物語の世界観を香り(精油)で表現する「読むアロマ」。「読むアロマ」は、思わず手に取ってしまう美しい装丁のように、イメージを香りでデザインしたもの。物語と、精油が持つ香りや働き、様々なエピソードをつなげて、オリジナルのアロマブレンドを作ります。

新旧、ジャンル問わず、好きな物語、気になる話をランダムにピックアップして、作った香りのご紹介です。



「よくぞ今を選んで読んだ!」と自分を褒めてあげたい。

その存在はずっと頭のすみにありながら、なぜか手をださずにいた名作。今、社会の仕組みを根底から変えるものの渦中で読む意味はとてつもなく大きいと感じています。

なぜなら、「どんな人生を生きたいか」についてのヒントがあふれているからです。

「モモ」というかわいらしいタイトルや「児童文学」というカテゴリーに騙されてはいけません。(ちなみに、「モモ」という名前は、作者が日本びいきだったこともあることから、「桃」「百」説もあるそう)

文章がいちいち深くて、「う~んう~ん」と考えながら読むので、なかなか進まない!でもなんて幸せ!!


作品のテーマは、「時間とはなにか」ということ。

時間泥棒や時間の国のマイスター、案内人(ガイド)のカメなど魅力的なキャラクターとともに、モモが読者に問いかけます。


「時は金なり」から「時は人生なり」へ

時間を人々から盗む「灰色の男たち」の言っていることは、ことごとくこの格言を思い出させます。

時間を「数字」「効率」「合理性」で語り、「いつかくる将来のために」という言葉で人々を洗脳していくさまは凄腕の営業マンそのもの。

時間について語っていることが、そのままお金についてにも聞こえるから怖い。

そう、今までの私たちだったら灰色の男たちの言葉を疑わずに、「え?何が違うの?その通りでしょ。」となっていた。少しでも無駄を省くことが良しとされ、少なくとも、それが世の中的な正しさでした。

でも、今まさに私たちが直面しているのは、不要不急、すなわち「どうしても必要というわけでもなく、急いでする必要もないこと」についての意味。「無駄」や「必ず必要でないもの」についてです。

例えば、イベント会場での雑談。ミーティングの目的とは関係ない世間話。久しぶりに偶然居合わせた人との挨拶。

「話す人と聞く人」「話す内容」がきっちり線引きされたオンラインではすべて「不要」なもの。一方で、気にもとめなかった「無駄(話)」について価値を見出す声をあちこちで聞くようになりました。場を作っていたのは、あのとりとめのないおしゃべりだったと。

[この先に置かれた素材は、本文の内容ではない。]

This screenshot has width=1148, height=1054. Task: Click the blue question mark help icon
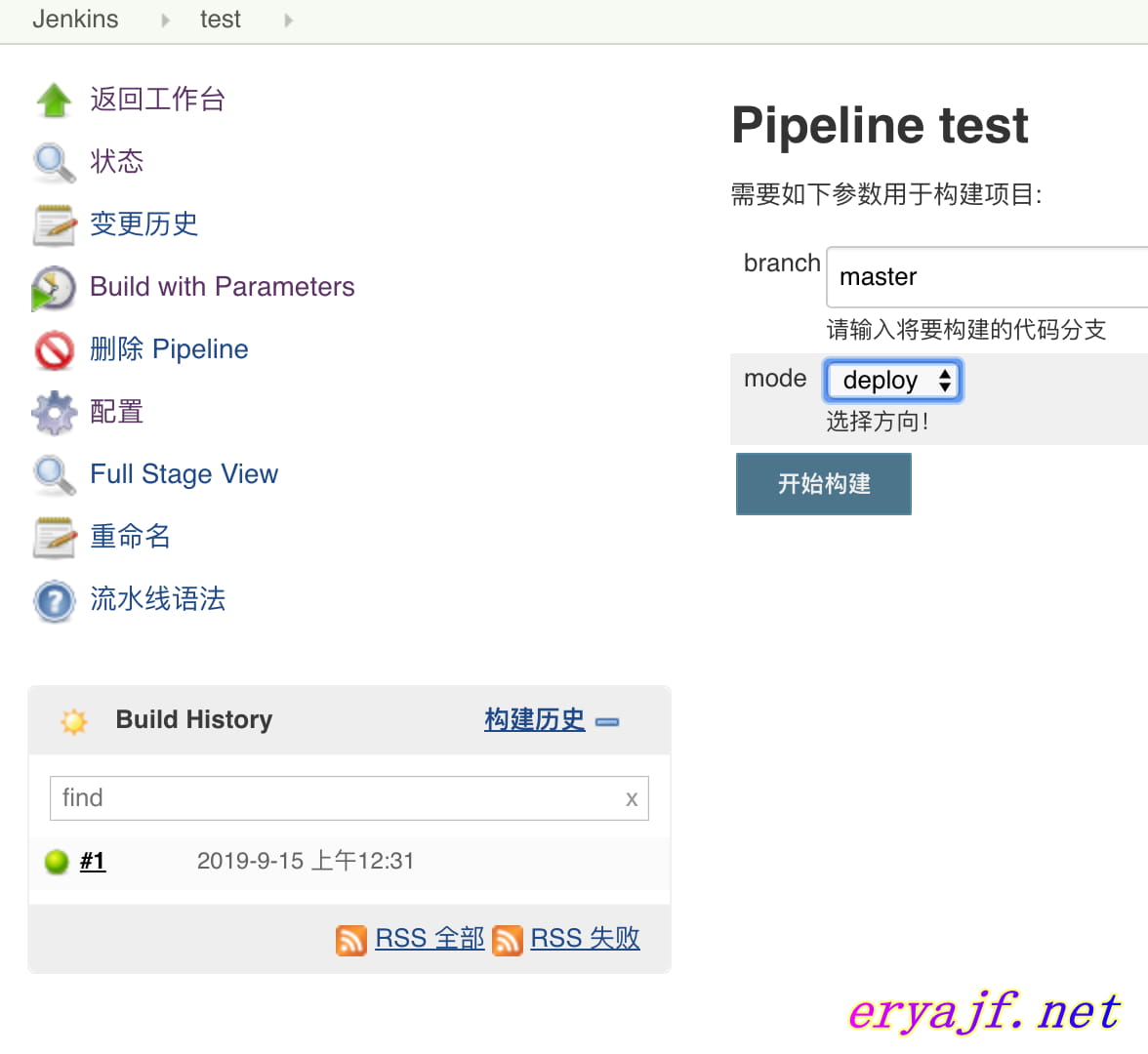pos(54,600)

「時間とは、生きるということ、そのものだからです。そして人のいのちは心を住みかとしているからです」

「光を見るためには目があり、音を聞くためには耳があるのとおなじに、人間には時間を感じとるために心というものがある」


一瞬が永遠に感じるような、でも永遠のような一瞬もあって。

スカスカの1時間と密度がぎゅっとつまった1時間の違いはなんだろう。

時間は、人生でいのちでこころ。

人からみたらスカスカでも、自分にとっては意味があると胸を張って言える自分でありたいな。

なんてことを思いながら読むので、「う~んう~ん」となるのがわかっていただけたでしょうかw


そして、アロマセラピストとして見逃せないのが灰色の男たちについての描写です。

葉巻の謎もさることながら、その煙とともに現れる彼らといると、寒くて、気分が悪くなり、吐き気がする。

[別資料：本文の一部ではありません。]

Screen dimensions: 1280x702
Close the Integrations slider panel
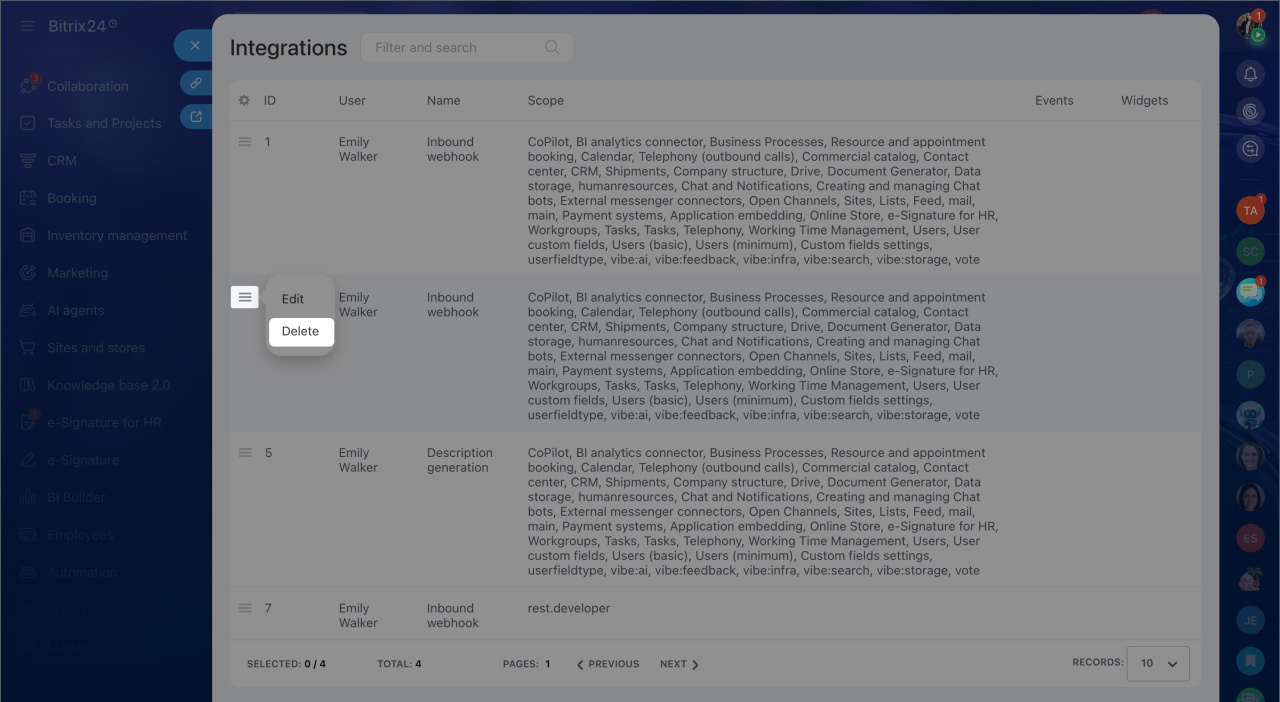tap(195, 46)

「嗅覚」は、まさに「危険(敵、毒)の回避」のためのセンサーであり、「匂い」という言葉には「そのものがかもしだす雰囲気」という意味もあります。

「灰色」という生きている(白)と死んでいる(黒)を混ぜた色というのも象徴的ですよね。

でもね、この人たちのこと、まったくもって無視できないんです。50年前に書かれた作品ですが、灰色の男たちがずっと暗躍していたのでは?と思わずにいられません。

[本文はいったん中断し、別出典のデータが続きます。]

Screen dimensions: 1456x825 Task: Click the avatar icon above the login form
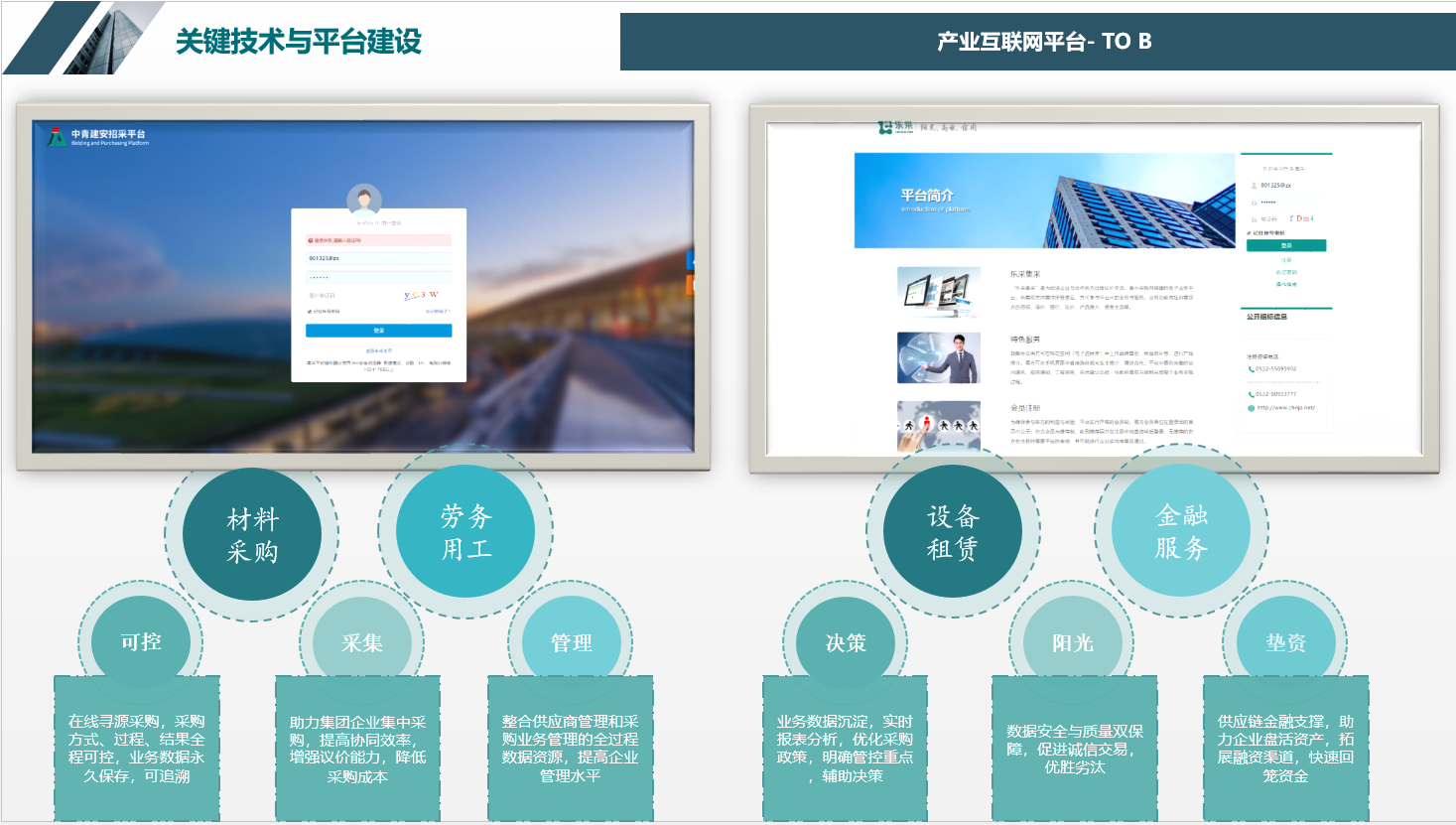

モモの活躍によって、取り戻された時間。その後の世界は、コロナ禍を乗り越えた私たちが手にすることを願ってやまない姿でもあります。

モモの勇気。大切な人たちを守るためにおこした行動。熟した機会。

「モモ」の香りは、不安と孤独から立ち上がり、勇気と自信を得て、星の時間を味方にしたモモの姿をテーマにしたいと思います。


<読むアロマ「モモ」ブレンド>

・カルダモン
・スプルウスブラック
・ローズウッド
・ネロリ
・フランキンセンス
・シダーウッド

カルダモンはアクションをサポートする、決意を促す香り。種子からとれる精油は可能性が詰まっている。

寒冷地で育つ針葉樹のスプルウスブラックは、静かなたたずまいに強さを秘め、試練に耐え抜く力を宿す。

フローラル・ウッディのやさしい香りを持つローズウッドは、不安を鎮め、軸を整え、自分自身とつながり、役目を果たすことを助ける。

ネロリは「天然の精神安定剤」。そのかわいらしい姿から漂う香りは甘さと苦さをもった深みのあるもの。感情の靄を晴らしてくれる。

フランキンセンスは自分という小宇宙を見せてくれる賢者。広く、高く、深い視野をもたらす。

そして、シダーウッド。1,000~2,000年の樹齢を持つもの。大きな時間のスパンを生きている守り神。親愛なるカシオペイアのイメージ。


モモのように、自分のなかにある時間の源とつながれますように。

そんな思いを込めたブレンドです。